SHORT EXERCISE: Give the rows below again, switching each "Where should I click to:" to "Where do I click to:" and leaving everything else unchanged.

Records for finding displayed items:
###

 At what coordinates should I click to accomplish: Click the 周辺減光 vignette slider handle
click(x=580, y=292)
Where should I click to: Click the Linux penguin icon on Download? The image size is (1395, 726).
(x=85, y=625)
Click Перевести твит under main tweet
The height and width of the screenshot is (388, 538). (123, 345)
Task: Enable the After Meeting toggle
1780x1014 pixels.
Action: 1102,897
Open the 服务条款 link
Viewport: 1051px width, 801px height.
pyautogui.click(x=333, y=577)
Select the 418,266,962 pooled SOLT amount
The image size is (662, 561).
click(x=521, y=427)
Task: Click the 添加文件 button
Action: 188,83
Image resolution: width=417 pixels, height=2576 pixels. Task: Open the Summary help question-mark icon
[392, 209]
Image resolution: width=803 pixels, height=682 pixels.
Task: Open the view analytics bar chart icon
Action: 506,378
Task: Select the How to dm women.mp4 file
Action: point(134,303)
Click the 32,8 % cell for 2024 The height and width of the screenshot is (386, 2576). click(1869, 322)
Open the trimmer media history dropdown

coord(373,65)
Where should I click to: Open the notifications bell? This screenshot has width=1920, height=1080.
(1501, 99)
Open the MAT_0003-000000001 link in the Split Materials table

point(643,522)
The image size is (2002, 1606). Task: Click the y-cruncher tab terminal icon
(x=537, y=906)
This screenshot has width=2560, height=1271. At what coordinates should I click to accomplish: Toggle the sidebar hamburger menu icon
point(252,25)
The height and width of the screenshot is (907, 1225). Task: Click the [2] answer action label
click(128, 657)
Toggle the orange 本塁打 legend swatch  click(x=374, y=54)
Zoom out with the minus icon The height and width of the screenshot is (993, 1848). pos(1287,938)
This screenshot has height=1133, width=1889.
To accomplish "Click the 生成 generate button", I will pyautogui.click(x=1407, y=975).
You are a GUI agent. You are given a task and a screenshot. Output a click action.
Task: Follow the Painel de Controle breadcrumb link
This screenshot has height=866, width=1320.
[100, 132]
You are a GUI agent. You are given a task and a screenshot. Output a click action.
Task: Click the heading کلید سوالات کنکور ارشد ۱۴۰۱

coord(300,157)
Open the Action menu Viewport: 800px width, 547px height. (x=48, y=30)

###

RESULT:
 At what coordinates should I click to accomplish: Click the 周辺減光 vignette slider handle
click(x=580, y=292)
Where do I click to: Click the Linux penguin icon on Download? The image size is (1395, 726).
(x=85, y=625)
Click Перевести твит under main tweet
The height and width of the screenshot is (388, 538). (123, 345)
Task: Enable the After Meeting toggle
1780x1014 pixels.
Action: 1102,897
Open the 服务条款 link
Viewport: 1051px width, 801px height.
pyautogui.click(x=333, y=577)
Select the 418,266,962 pooled SOLT amount
The image size is (662, 561).
click(x=521, y=427)
Task: Click the 添加文件 button
Action: 188,83
Image resolution: width=417 pixels, height=2576 pixels. Task: Open the Summary help question-mark icon
[392, 209]
Image resolution: width=803 pixels, height=682 pixels.
Task: Open the view analytics bar chart icon
Action: 506,378
Task: Select the How to dm women.mp4 file
Action: point(134,303)
Click the 32,8 % cell for 2024 The height and width of the screenshot is (386, 2576). click(1869, 322)
Open the trimmer media history dropdown

coord(373,65)
Where do I click to: Open the notifications bell? This screenshot has width=1920, height=1080.
(1501, 99)
Open the MAT_0003-000000001 link in the Split Materials table

point(643,522)
The image size is (2002, 1606). Task: Click the y-cruncher tab terminal icon
(x=537, y=906)
This screenshot has width=2560, height=1271. At what coordinates should I click to accomplish: Toggle the sidebar hamburger menu icon
point(252,25)
The height and width of the screenshot is (907, 1225). Task: Click the [2] answer action label
click(128, 657)
Toggle the orange 本塁打 legend swatch  click(x=374, y=54)
Zoom out with the minus icon The height and width of the screenshot is (993, 1848). pos(1287,938)
This screenshot has height=1133, width=1889.
To accomplish "Click the 生成 generate button", I will pyautogui.click(x=1407, y=975).
You are a GUI agent. You are given a task and a screenshot. Output a click action.
Task: Follow the Painel de Controle breadcrumb link
This screenshot has height=866, width=1320.
[100, 132]
You are a GUI agent. You are given a task and a screenshot. Output a click action.
Task: Click the heading کلید سوالات کنکور ارشد ۱۴۰۱

coord(300,157)
Open the Action menu Viewport: 800px width, 547px height. (x=48, y=30)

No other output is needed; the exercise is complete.